World War I remains one of the bloodiest conflicts in history. The war, which started a century ago in Europe and spread to different fronts across the globe, caused massive loss of life among soldiers and civilians as well as tremendous social turmoil. Filmmakers around the world later made films to capture and expose the harsh reality of the war. To commemorate the centenary of World War I, the Hong Kong Film Archive (HKFA) "Restored Treasures" series will screen six restored films on the war from August to January 2015 for audiences to view the tensions and sufferings of the time on screen.
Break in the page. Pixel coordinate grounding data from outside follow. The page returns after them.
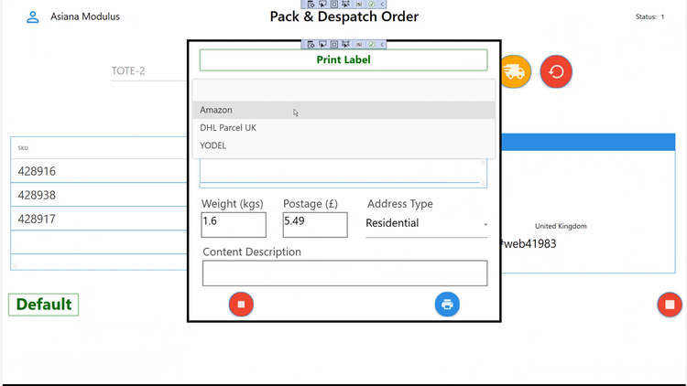Click the Print Label button
This screenshot has height=386, width=687.
point(344,60)
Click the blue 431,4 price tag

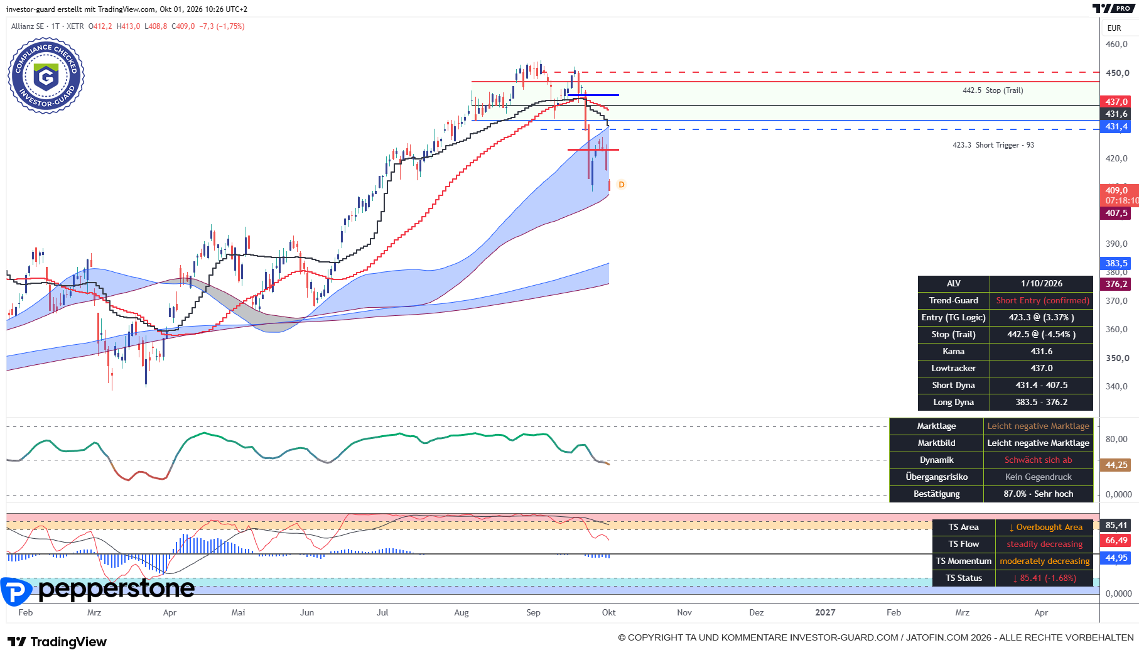pos(1116,126)
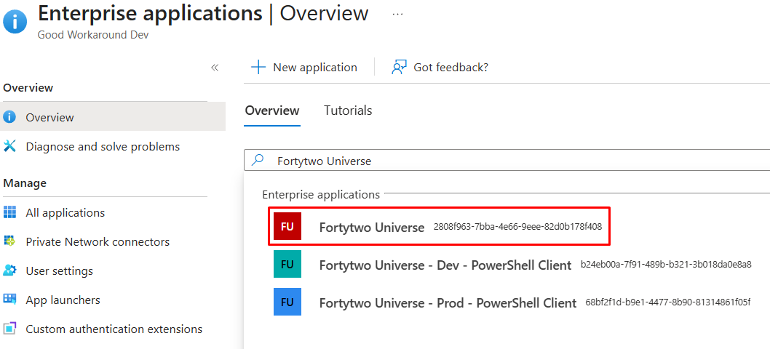Image resolution: width=770 pixels, height=349 pixels.
Task: Click the teal FU Dev PowerShell Client icon
Action: coord(287,265)
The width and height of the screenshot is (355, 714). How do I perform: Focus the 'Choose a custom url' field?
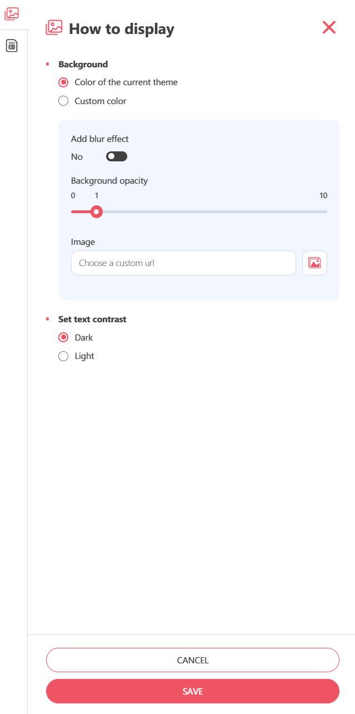(183, 263)
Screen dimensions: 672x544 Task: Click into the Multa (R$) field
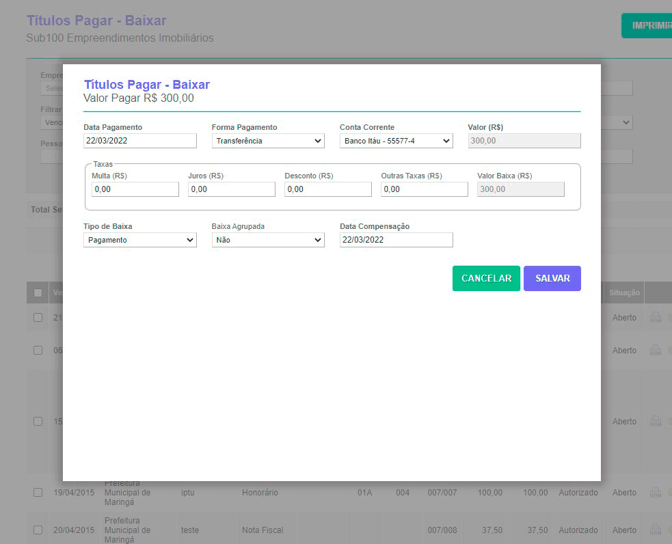(x=135, y=189)
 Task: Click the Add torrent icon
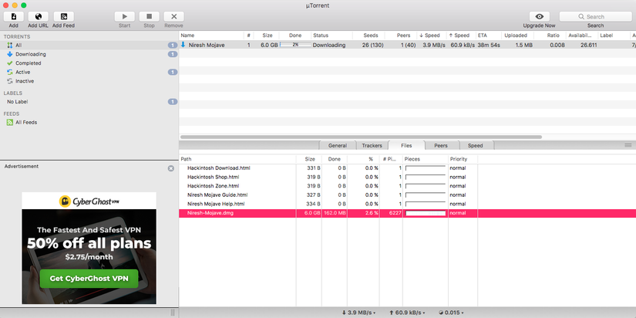click(x=13, y=17)
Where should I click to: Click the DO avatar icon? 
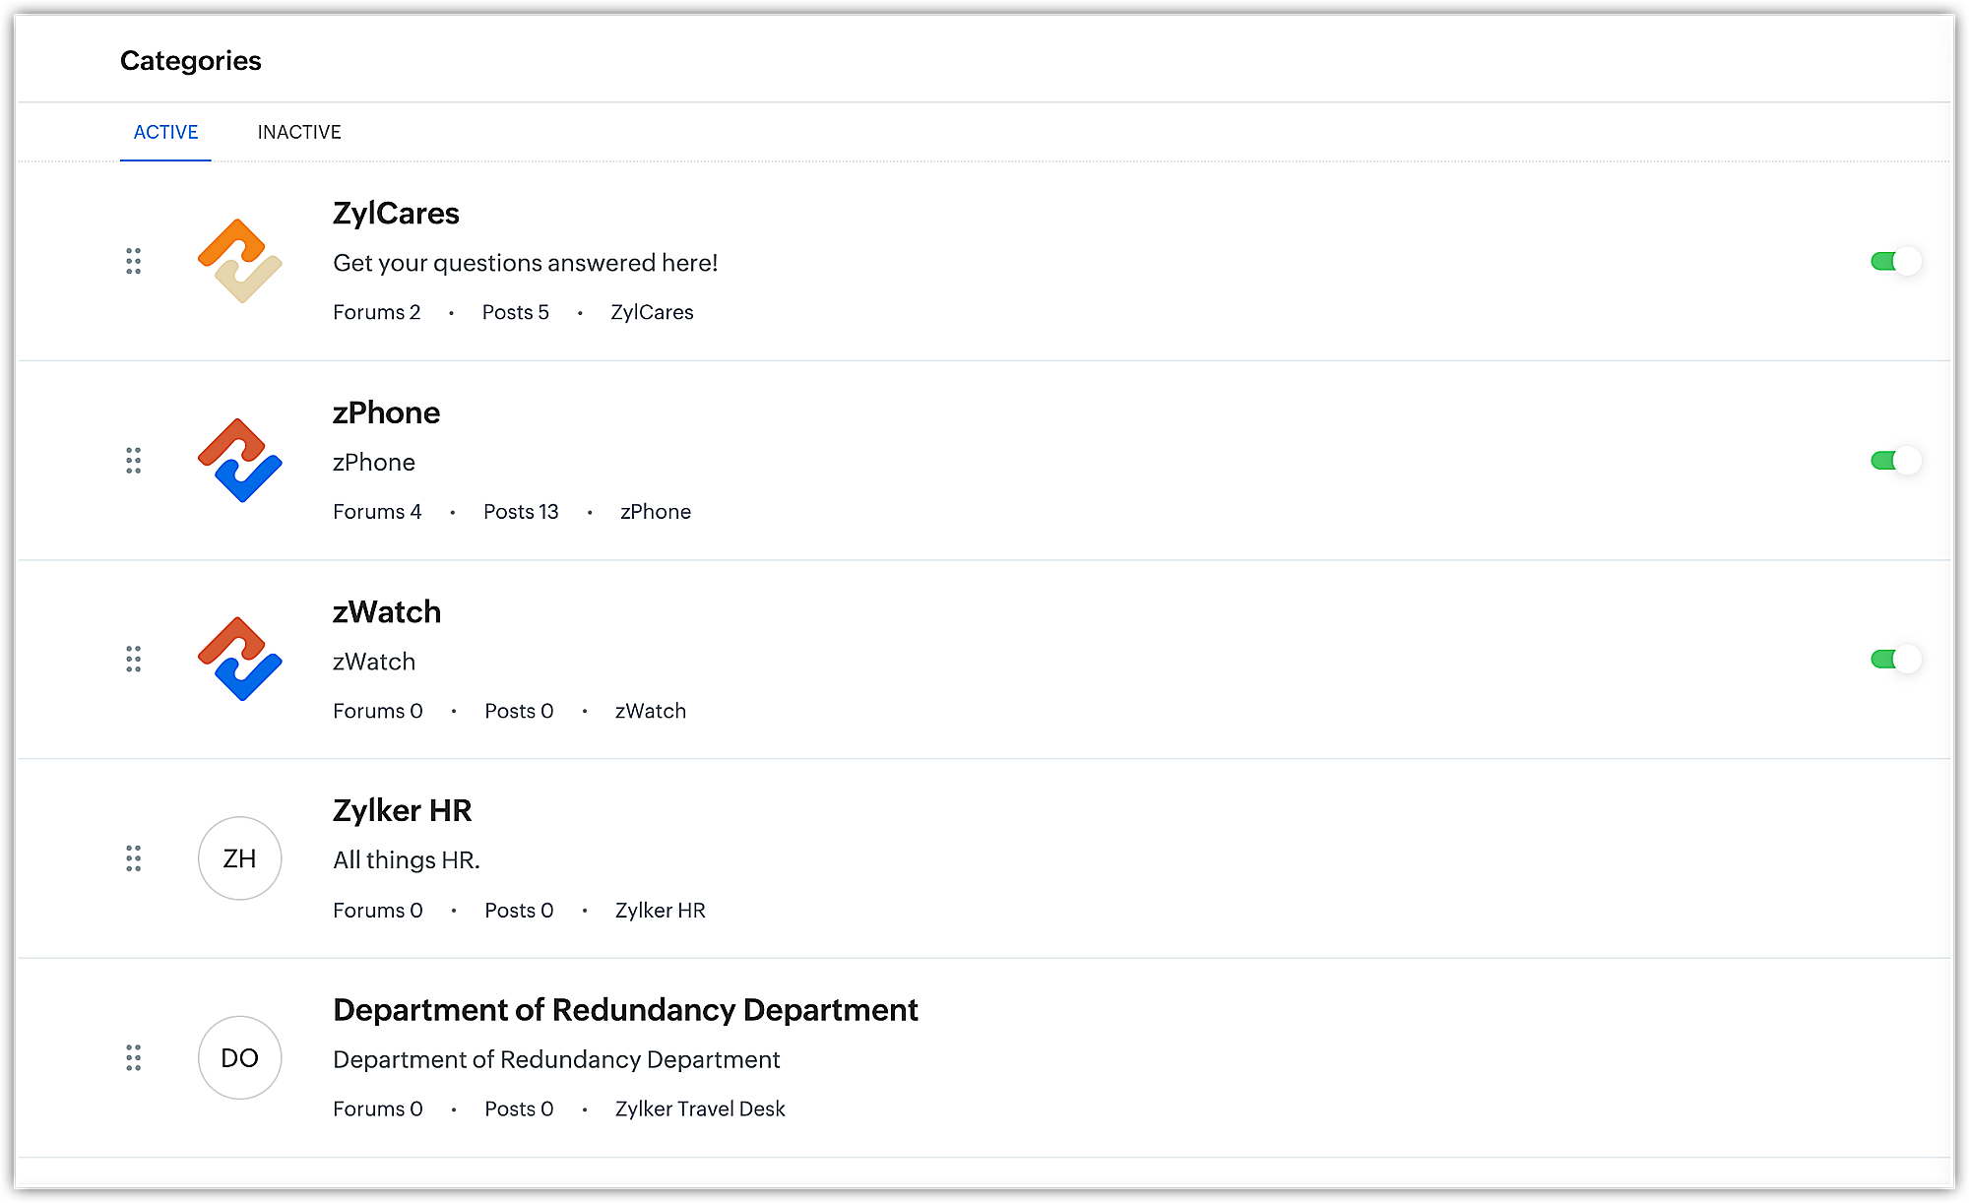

"Restored Treasures – First World War Centenary" will show Jean Renoir's masterpiece "The Grand Illusion" (1937) on August 3; the first Academy Award for Best Picture, "Wings" (1927) on September 7; Raymond Bernard's "Wooden Crosses" (1932) on October 5; Powell and Pressburger's dazzling epic "The Life and Death of Colonel Blimp" (1943) on November 2; one of Stanley Kubrick's finest films "Paths of Glory" (1957) on December 7; and a winner of Oscars for Best Picture and Best Director "All Quiet On The Western Front" (1930) on January 4 next year.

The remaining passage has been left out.